I spend most of my time in the room sleeping—the bed’s very comfy, the pillows just the right height and softness. While I’m gone for the book launch function, turn-down service is provided: I return to find the bedclothes neatly turned back on one side, a chocolate placed beside the pillow, and a feedback form (alas, already filled by a previous guest!) next to it.
I couldn’t be bothered with going out of the hotel to eat, so I confine myself to meals at the coffee shop, Zodiac. The staff here is nice. Not very efficient, but sweet—they begin recognising me after my first meal here, so are especially friendly beyond that, though the amiability doesn’t extend to making sure my bill comes really fast! The decor is in keeping with the theme of the zodiac: the walls have large paintings representing signs of the zodiac, a motif that’s carried over into the linen, on which the symbols of the zodiac are embroidered. My favourite part of the decor is the lighting: the lampshades are large inverted ‘bowls’ of pale cloth: very muted and pretty.
The food, unfortunately, is indifferent. On the first day, I order a lamb mince pie. This is something like a shepherd’s pie: cooked minced lamb topped off with mashed potatoes. The lamb has a surfeit of tomato (not something I’m mad about), and the potato’s too dry, but the garlic bread on the side is passable. For another meal, I order mulligatawny—a thick soup of puréed lentils, with a garnish of rice and a wedge of lime on the side. It’s filling, so much that I’m hardly able to do justice to the meen moilee that follows. This is a very light fish curry, bite-sized pieces of fish cooked in a pale yellow sauce of coconut milk, curry leaves and mustard seeds, served with steamed rice. Along with a refreshing glass of freshly squeezed sugarcane juice, it’s a satisfying meal, even if not great.

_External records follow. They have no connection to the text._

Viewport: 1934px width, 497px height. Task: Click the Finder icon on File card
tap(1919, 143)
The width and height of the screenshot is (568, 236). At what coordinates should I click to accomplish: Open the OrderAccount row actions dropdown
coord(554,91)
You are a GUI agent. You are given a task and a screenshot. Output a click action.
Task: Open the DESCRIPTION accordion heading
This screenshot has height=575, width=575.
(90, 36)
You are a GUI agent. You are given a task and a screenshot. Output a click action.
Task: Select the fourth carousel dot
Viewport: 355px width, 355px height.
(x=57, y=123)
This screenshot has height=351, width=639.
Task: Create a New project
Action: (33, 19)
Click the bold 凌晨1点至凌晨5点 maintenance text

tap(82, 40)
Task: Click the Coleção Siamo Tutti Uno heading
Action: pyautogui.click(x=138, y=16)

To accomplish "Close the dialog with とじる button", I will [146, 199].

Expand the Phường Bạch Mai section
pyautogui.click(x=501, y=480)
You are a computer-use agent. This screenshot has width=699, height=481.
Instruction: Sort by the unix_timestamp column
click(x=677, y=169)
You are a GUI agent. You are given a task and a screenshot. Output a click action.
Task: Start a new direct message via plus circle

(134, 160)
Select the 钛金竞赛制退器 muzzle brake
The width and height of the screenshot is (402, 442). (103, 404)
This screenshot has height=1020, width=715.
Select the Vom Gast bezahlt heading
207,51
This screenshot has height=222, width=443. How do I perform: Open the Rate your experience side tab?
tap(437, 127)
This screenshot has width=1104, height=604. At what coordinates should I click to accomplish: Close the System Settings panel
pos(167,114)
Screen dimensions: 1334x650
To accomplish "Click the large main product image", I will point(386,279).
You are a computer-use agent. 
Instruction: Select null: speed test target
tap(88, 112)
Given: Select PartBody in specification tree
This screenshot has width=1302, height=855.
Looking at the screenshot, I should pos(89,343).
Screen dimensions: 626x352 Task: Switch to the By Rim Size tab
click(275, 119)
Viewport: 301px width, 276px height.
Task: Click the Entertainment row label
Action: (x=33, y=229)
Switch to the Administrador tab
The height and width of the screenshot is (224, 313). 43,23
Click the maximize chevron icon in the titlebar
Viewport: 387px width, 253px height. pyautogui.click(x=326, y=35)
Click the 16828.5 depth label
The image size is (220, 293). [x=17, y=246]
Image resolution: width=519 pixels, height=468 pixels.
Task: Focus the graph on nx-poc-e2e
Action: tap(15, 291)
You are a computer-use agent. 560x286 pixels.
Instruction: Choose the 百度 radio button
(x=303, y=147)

The next morning, I go down to Zodiac for the buffet breakfast (included in the tariff of Rs 6,000). The buffet is adequate: fruit, cereals, juices, breads, eggs, cold meat, a few Indian breakfast dishes, tea and coffee.
Verdict: A hotel worth staying in. It’s well located, and the rooms are very comfortable and clean. They could pay more attention to detail (the already-filled feedback form? The incorrectly addressed letter?) and the food could have been better, but still. I’d definitely stay here again.